Observaba a su abuela que estaba parada junto a la ventana y un rayo de sol iluminaba su cara, sus facciones regordetas marcaban el paso del tiempo, su pelo envolvía mágicos recuerdos que de su mente brotaban a medida que Daniel le preguntaba. Sus manos temblorosas y sedosas con leves deformaciones tomaban cada retrato con un cuidado amoroso, hasta que llegó a la última. Miró la foto detenidamente y observó a Daniel que estaba sentado en el sofá semi-recostado con una mano en la barbilla, miró al detalle la postura de su mano, el dedo pulgar sosteniendo la barbilla, el índice jugando con un bigote que Daniel no tenia pero sí tenia el señor de la foto, y el dedo mayor dibujaba la pícara sonrisa que asomaba siempre en los labios de ambos.
Susana no pudo contener las lágrimas que se agolpaban en sus lagrimales por querer salir a mostrar esa pena que su alma escondía. Entre llantos y sonrisas dijo:
–Te pareces mucho a él. Esta última foto suena a amor, pena, tristeza, alegría, abandono, compañía. Suena a muchos sentimientos, que a lo largo de mi vida marcaron mi corazón. Tú, Daniel, te pareces tanto a él. Eres paciente, atento, tus gestos todos me retractan su presencia. La postura de tu mano, el detalle de las violetas de cada día, en fin, puedo seguir relatando las similitudes que tienes con él –colocó el marco en su lugar y secándose las lágrimas se acercó al sofá para beber su té. Se acomodó en él bajo la atenta mirada de su nieto y después de saborear el té, casi frío, como a ella le gustaba. Miró a Daniel a los ojos, que deseosos preguntaban: “¿quién era el señor de esa foto, que tanto amor provocaba en las palabras de su abuela?”
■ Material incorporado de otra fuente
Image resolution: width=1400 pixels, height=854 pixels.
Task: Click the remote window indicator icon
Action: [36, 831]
–El señor de la foto es tu abuelo, que murió el mismo día que nació tu padre, al igual que tú, que naciste el mismo día que murió tu padre. ¿Comprendes, Daniel? Tienes muchas cosas en común con tu abuelo, no sólo en lo físico, sino también en las casualidades de la vida, que es tan compleja.
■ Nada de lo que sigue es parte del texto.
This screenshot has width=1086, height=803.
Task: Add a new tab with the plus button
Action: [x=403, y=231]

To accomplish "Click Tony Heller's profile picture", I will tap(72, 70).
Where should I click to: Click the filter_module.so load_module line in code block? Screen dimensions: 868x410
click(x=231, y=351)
Terminaron el té cuando el reloj cantaba las seis de la tarde. Daniel contento por saber más cosas de su abuela y desvelar el secreto de las fotos de la mesita. Salió de la casa de Susana para volver al otro día, justo a las tres de la tarde, para escuchar otra historia de un rincón de esa casa que sabe a recuerdo.